Além disso, a pesquisa explorou como a presença de um parceiro social pode atenuar as respostas agressivas a ameaças, sugerindo uma base neural para o conceito de apoio social. De forma notável, quando um parceiro feminino estava presente, a resposta masculina a um olhar direto e potencialmente agressivo era moderada, evidenciando os efeitos amortecedores de ter um aliado social. Da mesma forma, os machos respondiam a ameaças direcionadas às suas parceiras como se fossem dirigidas a eles próprios, uma indicação clara da capacidade de empatia nos primatas não humanos.
Mais do que perspectivas sobre as interações sociais no reino animal, essas observações oferecem insights valiosos para entender o funcionamento interno do cérebro humano.

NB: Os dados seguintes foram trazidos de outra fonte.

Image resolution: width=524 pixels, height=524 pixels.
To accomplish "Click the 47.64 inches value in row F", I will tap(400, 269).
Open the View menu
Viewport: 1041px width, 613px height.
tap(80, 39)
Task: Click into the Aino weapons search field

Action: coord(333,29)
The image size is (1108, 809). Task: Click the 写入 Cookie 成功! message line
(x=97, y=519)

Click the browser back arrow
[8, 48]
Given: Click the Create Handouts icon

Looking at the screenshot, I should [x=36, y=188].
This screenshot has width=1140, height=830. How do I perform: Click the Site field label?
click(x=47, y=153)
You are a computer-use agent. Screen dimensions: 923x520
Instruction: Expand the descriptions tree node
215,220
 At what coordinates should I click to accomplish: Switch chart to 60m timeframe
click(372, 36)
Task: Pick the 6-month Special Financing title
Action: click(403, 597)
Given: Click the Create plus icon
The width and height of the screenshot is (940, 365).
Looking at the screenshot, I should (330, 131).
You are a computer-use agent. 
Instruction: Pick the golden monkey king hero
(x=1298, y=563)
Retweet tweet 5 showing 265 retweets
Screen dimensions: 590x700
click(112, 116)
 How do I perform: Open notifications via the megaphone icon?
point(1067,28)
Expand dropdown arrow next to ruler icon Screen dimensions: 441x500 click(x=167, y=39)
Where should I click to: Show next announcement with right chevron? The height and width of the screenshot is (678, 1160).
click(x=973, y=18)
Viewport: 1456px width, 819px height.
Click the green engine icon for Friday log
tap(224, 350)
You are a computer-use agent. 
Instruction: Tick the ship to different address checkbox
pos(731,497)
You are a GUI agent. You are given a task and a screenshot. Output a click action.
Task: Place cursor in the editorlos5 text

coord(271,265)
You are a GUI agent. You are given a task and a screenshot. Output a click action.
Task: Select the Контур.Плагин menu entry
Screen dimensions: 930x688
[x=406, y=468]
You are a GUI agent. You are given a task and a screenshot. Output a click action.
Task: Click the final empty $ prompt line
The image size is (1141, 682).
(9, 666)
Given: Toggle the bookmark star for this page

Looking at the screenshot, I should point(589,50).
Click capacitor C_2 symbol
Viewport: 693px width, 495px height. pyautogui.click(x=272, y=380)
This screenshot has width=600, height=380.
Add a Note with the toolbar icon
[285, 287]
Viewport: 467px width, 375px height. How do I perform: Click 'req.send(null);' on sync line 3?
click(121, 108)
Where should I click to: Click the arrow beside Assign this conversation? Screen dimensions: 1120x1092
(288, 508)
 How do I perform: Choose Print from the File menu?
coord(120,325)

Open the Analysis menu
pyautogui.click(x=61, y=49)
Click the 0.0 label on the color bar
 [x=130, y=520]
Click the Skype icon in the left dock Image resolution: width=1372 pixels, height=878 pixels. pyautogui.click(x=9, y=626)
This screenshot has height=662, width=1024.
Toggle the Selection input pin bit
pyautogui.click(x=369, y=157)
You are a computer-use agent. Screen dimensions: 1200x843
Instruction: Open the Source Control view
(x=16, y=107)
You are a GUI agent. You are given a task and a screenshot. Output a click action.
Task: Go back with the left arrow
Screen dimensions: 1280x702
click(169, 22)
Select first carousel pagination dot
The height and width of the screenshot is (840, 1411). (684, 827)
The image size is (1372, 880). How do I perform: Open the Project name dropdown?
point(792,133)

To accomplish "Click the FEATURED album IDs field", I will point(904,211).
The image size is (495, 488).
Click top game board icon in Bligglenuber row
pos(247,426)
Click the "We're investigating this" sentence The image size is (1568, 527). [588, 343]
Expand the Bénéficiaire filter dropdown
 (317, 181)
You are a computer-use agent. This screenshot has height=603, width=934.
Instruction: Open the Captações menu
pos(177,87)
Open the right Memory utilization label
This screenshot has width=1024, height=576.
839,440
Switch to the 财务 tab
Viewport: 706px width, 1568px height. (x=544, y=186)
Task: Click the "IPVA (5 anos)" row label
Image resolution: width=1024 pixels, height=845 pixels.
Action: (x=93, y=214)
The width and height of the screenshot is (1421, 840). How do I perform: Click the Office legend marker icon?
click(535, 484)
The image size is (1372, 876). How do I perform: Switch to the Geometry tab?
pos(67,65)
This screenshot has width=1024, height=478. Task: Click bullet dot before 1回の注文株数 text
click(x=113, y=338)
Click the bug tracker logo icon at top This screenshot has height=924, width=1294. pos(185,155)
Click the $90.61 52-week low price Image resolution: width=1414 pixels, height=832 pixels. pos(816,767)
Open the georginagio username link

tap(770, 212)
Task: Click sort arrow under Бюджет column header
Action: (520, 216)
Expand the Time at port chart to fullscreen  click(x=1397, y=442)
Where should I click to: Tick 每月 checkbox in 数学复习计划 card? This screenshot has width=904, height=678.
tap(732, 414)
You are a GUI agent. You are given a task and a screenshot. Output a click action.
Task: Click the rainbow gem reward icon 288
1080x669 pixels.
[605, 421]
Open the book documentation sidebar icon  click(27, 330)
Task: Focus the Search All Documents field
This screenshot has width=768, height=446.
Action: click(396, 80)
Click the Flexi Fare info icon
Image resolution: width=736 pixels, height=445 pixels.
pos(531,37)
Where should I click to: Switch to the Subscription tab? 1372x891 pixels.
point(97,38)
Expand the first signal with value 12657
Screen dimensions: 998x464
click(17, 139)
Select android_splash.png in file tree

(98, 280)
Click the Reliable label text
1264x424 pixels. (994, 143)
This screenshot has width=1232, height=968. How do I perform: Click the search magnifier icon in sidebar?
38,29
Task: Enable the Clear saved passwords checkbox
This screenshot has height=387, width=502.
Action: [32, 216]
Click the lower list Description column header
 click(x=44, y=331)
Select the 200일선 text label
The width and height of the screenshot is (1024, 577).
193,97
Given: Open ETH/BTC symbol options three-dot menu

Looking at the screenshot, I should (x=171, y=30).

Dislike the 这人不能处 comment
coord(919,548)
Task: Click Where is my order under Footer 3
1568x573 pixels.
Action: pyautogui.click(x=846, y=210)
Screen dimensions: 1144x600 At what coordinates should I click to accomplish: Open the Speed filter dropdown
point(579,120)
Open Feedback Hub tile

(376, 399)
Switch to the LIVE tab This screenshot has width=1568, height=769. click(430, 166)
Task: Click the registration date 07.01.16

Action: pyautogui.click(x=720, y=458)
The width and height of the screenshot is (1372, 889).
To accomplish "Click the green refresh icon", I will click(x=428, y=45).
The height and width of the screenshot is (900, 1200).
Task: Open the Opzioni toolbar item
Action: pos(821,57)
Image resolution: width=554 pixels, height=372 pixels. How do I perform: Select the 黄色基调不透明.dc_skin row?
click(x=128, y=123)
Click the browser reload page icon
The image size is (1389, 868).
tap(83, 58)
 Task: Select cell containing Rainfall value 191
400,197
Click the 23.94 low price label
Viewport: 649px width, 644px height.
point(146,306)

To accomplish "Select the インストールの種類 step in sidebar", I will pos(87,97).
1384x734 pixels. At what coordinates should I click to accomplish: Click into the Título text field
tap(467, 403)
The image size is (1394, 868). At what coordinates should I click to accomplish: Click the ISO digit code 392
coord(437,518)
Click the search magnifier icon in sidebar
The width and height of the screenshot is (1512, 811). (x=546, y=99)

A descoberta de que os neurônios podem estar mantendo um registro de créditos e débitos sociais sugere uma estrutura subjacente que poderia explicar como percebemos e reagimos às nossas redes de relacionamentos. Essa “contabilidade” neural de interações sociais pode ser a chave para compreender não apenas a natureza da amizade e da cooperação, mas também como a empatia se desenvolve e se manifesta em nosso comportamento.
Ainda há muitas questões a serem respondidas sobre como exatamente esses processos cerebrais influenciam nosso comportamento social e o que acontece quando esses sistemas falham, como em condições de psicopatologia. Os autores do estudo sugerem que entender a base neural da cognição social é crucial para abordar disfunções sociais, pois, sem esse conhecimento, permanecemos às cegas para os mecanismos subjacentes que possibilitam ou impedem comportamentos sociais complexos.
Portanto, a compreensão de como o cérebro codifica as interações sociais nos primatas abre caminhos para investigar as fundações neurais da vida comunitária tanto dos macacos observados quanto as nossas, destacando a incrível capacidade do cérebro de não apenas processar uma vasta gama de informações sensoriais e contextuais, mas também de integrar esses dados em uma compreensão coesa do mundo social ao nosso redor, abrindo caminho para novas pesquisas que poderiam eventualmente levar a intervenções terapêuticas para transtornos sociais.